El Evangelio de la misa de hoy nos muestra un detalle importante de la vida pública de Jesús: no caminaba solo. Los Doce, ya lo sabíamos, le acompañaban siempre; pero también un grupo de mujeres. Y en este dato, aparentemente sencillo, descubrimos la riqueza de modos diversos en que se configuró el discípulado del Señor. Algunas mujeres lo siguieron sin abandonar su ámbito familiar, como las hermanas Marta y María de Betania, que cuidaban a su hermano Lázaro y acogían en su casa a Jesús cuando viajaba a la cercana Jerusalén. La Santísima Virgen misma continuó viviendo en Nazaret, aunque su Hijo recorría los caminos. Ellas fueron discípulas en la vida doméstica, siguiendo al Señor desde la casa, con una fidelidad silenciosa y firme.
Pero hubo también otras mujeres que optaron por dejar atrás su hogar para lanzarse a la inseguridad de los caminos, como lo hacían muchos discípulos varones. Estas no fueron enviadas a predicar, pero servían personalmente a Jesús, cuidaban de sus necesidades y le acompañaban con un amor servicial, concreto y fiel. El Evangelio cita los nombres de algunas: María Magdalena, Juana, Susana… y añade “otras muchas”. Algunas de ellas incluso sostenían con sus propios bienes a Jesús y a sus discípulos, aportando ese toque femenino de delicadeza y dulzura que acompañó la vida cotidiana del Señor.
Así, la Iglesia reconoce en estas mujeres dos maneras de discipulado: la de quienes permanecen en casa, siguiendo a Jesús desde la familia, en un ámbito seglar; y la de quienes se exponen a la aventura de los caminos, apoyando directamente a Jesús en su misión. Ambas formas son verdaderas y fecundas, y en ellas se revela la fuerza del amor agradecido que brota de la experiencia del perdón y la sanación.
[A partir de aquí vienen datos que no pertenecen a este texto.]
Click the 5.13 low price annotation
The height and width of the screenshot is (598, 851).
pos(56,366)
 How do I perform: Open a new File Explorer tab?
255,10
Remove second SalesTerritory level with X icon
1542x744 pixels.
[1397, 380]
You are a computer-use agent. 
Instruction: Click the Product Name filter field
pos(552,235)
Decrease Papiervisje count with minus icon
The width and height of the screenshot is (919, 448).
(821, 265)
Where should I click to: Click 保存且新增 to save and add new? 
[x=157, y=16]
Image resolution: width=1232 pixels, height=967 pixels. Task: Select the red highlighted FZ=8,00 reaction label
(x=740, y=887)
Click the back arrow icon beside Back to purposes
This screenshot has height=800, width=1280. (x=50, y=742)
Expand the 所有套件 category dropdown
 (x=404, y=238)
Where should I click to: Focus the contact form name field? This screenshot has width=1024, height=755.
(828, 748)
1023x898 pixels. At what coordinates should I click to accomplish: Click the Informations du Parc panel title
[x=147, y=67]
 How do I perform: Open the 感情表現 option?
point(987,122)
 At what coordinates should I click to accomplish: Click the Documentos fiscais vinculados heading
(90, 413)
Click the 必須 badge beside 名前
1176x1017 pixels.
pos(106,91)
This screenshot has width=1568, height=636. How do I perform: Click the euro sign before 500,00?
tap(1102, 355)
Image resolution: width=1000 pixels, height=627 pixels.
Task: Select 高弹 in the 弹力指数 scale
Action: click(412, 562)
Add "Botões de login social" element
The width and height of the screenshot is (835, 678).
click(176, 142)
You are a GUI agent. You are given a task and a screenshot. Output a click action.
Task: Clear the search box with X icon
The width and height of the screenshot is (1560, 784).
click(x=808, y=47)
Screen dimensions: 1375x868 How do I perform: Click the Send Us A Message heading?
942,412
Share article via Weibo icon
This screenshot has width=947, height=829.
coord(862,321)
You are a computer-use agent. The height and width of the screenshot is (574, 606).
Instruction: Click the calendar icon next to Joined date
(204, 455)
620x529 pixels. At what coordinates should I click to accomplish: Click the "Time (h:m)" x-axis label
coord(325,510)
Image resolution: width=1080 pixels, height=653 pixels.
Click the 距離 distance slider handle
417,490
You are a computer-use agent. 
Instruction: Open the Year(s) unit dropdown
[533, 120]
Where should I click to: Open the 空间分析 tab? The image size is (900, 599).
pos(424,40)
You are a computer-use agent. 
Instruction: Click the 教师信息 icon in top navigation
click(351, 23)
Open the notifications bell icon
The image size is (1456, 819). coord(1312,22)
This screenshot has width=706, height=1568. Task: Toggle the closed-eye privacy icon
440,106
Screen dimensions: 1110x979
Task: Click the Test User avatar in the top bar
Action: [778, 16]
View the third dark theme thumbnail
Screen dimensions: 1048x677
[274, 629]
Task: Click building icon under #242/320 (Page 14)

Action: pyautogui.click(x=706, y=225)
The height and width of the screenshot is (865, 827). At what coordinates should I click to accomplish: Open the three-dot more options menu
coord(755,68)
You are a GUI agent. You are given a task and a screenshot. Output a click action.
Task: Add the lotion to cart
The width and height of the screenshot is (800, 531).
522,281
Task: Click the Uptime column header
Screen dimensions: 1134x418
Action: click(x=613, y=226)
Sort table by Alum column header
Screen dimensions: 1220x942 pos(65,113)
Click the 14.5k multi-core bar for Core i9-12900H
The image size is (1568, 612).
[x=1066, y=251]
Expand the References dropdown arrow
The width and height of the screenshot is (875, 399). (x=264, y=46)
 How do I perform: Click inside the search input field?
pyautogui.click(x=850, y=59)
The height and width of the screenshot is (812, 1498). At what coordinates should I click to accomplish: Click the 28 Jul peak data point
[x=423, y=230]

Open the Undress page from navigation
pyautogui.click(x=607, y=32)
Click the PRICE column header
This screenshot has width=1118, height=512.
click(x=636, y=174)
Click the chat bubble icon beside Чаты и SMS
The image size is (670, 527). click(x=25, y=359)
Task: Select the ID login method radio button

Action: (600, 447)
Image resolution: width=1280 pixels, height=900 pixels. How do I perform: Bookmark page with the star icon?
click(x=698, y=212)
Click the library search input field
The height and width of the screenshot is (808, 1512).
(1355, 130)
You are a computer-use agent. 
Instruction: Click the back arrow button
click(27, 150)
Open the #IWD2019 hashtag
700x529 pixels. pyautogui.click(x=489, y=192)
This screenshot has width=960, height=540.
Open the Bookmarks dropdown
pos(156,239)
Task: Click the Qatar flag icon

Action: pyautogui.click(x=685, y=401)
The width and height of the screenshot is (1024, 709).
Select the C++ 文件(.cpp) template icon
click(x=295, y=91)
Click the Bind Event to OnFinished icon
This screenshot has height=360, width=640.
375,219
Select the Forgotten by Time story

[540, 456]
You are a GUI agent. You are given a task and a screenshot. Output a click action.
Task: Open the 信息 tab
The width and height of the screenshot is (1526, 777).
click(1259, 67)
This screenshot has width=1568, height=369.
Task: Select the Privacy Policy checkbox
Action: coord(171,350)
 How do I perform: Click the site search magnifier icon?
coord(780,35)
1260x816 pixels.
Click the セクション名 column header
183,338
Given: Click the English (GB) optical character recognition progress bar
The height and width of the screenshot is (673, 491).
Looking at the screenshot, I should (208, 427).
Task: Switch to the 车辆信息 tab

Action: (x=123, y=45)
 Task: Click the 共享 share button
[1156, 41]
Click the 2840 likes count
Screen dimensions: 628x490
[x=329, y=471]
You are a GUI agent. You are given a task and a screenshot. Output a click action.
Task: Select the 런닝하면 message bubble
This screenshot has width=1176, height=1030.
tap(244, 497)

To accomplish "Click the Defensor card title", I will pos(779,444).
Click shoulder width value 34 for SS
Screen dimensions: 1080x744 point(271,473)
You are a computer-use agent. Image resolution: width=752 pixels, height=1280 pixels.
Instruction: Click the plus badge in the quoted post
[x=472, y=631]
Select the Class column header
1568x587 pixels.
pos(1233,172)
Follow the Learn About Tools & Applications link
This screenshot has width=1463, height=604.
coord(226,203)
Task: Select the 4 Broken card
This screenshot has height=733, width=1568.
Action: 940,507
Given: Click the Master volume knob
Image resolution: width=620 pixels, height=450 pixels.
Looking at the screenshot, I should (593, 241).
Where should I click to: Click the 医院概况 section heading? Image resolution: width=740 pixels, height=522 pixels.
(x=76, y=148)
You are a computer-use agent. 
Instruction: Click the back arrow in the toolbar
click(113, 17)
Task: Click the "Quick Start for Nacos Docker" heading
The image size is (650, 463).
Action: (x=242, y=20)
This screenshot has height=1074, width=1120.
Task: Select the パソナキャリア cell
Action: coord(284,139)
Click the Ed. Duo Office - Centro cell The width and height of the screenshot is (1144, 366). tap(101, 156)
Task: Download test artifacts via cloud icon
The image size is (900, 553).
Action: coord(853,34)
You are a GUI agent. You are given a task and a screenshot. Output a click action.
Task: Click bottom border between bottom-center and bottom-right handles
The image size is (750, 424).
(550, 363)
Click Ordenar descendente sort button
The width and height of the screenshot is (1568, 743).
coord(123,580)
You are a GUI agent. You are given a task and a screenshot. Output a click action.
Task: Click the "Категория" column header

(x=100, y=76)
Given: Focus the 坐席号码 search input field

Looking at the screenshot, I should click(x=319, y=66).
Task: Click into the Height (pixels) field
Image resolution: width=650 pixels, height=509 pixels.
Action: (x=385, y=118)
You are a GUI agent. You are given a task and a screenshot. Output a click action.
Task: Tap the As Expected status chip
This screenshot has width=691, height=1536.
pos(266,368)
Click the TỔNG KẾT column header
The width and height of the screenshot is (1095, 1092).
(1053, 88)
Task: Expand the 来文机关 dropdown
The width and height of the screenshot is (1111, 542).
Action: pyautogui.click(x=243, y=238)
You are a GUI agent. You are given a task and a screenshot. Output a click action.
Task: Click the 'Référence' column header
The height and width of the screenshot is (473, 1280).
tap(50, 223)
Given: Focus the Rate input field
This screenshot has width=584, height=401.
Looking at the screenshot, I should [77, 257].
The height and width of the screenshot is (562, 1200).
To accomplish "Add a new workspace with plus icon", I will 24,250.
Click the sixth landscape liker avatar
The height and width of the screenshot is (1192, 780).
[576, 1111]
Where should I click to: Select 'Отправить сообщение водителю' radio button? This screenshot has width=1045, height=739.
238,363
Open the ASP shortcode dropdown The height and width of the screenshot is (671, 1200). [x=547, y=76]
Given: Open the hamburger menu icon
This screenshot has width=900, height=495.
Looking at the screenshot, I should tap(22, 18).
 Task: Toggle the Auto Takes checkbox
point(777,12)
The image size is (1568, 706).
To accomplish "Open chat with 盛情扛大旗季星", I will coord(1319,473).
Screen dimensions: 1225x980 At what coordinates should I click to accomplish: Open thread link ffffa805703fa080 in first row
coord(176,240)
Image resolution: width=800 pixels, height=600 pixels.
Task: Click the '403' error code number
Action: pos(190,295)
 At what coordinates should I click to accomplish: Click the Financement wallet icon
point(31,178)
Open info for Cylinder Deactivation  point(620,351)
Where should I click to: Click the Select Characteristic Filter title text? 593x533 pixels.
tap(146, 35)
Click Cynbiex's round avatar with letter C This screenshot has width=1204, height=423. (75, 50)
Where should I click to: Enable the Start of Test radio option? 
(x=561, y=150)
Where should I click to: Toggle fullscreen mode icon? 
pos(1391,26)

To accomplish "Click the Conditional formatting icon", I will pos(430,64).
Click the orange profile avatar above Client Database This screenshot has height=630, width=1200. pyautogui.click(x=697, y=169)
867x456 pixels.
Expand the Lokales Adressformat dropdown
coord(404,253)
Señor Jesús, Tú que aceptaste ser servido con cariño y generosidad por tantas mujeres en tu vida terrena, enséñanos a descubrir en nuestra vocación cotidiana el modo concreto de seguirte. Haz que te sirvamos con amor, desde la vida familiar o desde el camino abierto de la misión, y que nunca falte en tu Iglesia esa fidelidad agradecida que sostiene tu obra. Amén.